» TRECHO DO DOCUMENTO
┌────────

Um silêncio constrangedor



O Botafogo vem fazendo bonito na atual temporada. O time é bem montado por Jair Ventura e vem conseguindo avançar na Copa Libertadores. Nesta terça-feira estreia na fase de grupos, para onde se classificou de forma merecida, enfrentando o Estudiantes e em boas condições de vencer. Porém, no meu entender, o Alvinegro poderia se encontrar em melhor situação caso não estivesse desde o ano passado sofrendo com excesso de lesões. Algo que, por exemplo, gera impacto principalmente na campanha no Campeonato Carioca, onde um time B vira rapidamente o C pela falta de boas opções.

No Campeonato Brasileiro do ano passado muito poderia se pensar em trabalho pelo meio, em mudança de filosofia, em não se poder mudar uma realidade que precisa ser moldada desde a pré-temporada. E assim vimos no Brasileirão meio time frequentar o departamento médico, com alguns como Jefferson e Luis Ricardo ficando fora de combate definitivamente. A bela reação no Brasileirão deixou o problema em segundo plano.

Esse ano tudo ia mudar. Afinal de contas, a comissão técnica e todo seu staff estão com o grupo desde os primeiros dias de janeiro. E o que estamos vendo é que só em 2017 Joel Carli, Helton Leite, João Paulo, Gatito, Montillo e Camilo já ficaram de fora em algum jogo importante, ou mais de um, por conta de lesões, contusões, desconfortos e por aí vai. Após quase 20 dias depois de uma segunda pré-temporada o Botafogo, em seu primeiro jogo, já perdeu outros jogadores, como Leandrinho e Matheus Fernandes. Isso para não lembrarmos o Jonas.

Ultimamente o torcedor do Botafogo vai aos jogos torcendo para o time vencer e para nenhum jogador se machucar. E não me venham falar de excesso de jogos, de calendário apertado, de decisões logo no começo pois essa é uma realidade de quase todos os clubes brasileiros. É preciso, porém, que alguém no Botafogo venha a público tentar explicar os motivos que levam o Alvinegro a sofrer tanto nesta temporada com lesões. Incompetência? Falta de estrutura? O que for precisa ser resolvido logo, pois o silêncio atual é constrangedor.

└────────

» DADOS PARA ANÁLISE
┌────────

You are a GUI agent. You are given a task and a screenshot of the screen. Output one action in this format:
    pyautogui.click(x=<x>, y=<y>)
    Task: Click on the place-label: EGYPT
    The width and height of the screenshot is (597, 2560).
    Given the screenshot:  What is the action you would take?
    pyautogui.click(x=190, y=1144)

└────────

» TAREFA PROPOSTA
Responda com base no texto sobre as lesões no Botafogo:
1. Contra qual adversário o Botafogo estreia na fase de grupos da Copa Libertadores?
2. Quais jogadores ficaram fora de combate definitivamente no Brasileirão do ano passado?
3. Quais jogadores são citados como perdidos pelo Botafogo em seu primeiro jogo após a segunda pré-temporada?

» RESPOSTA ABAIXO
1. Estudiantes.
2. Jefferson e Luis Ricardo.
3. Leandrinho e Matheus Fernandes.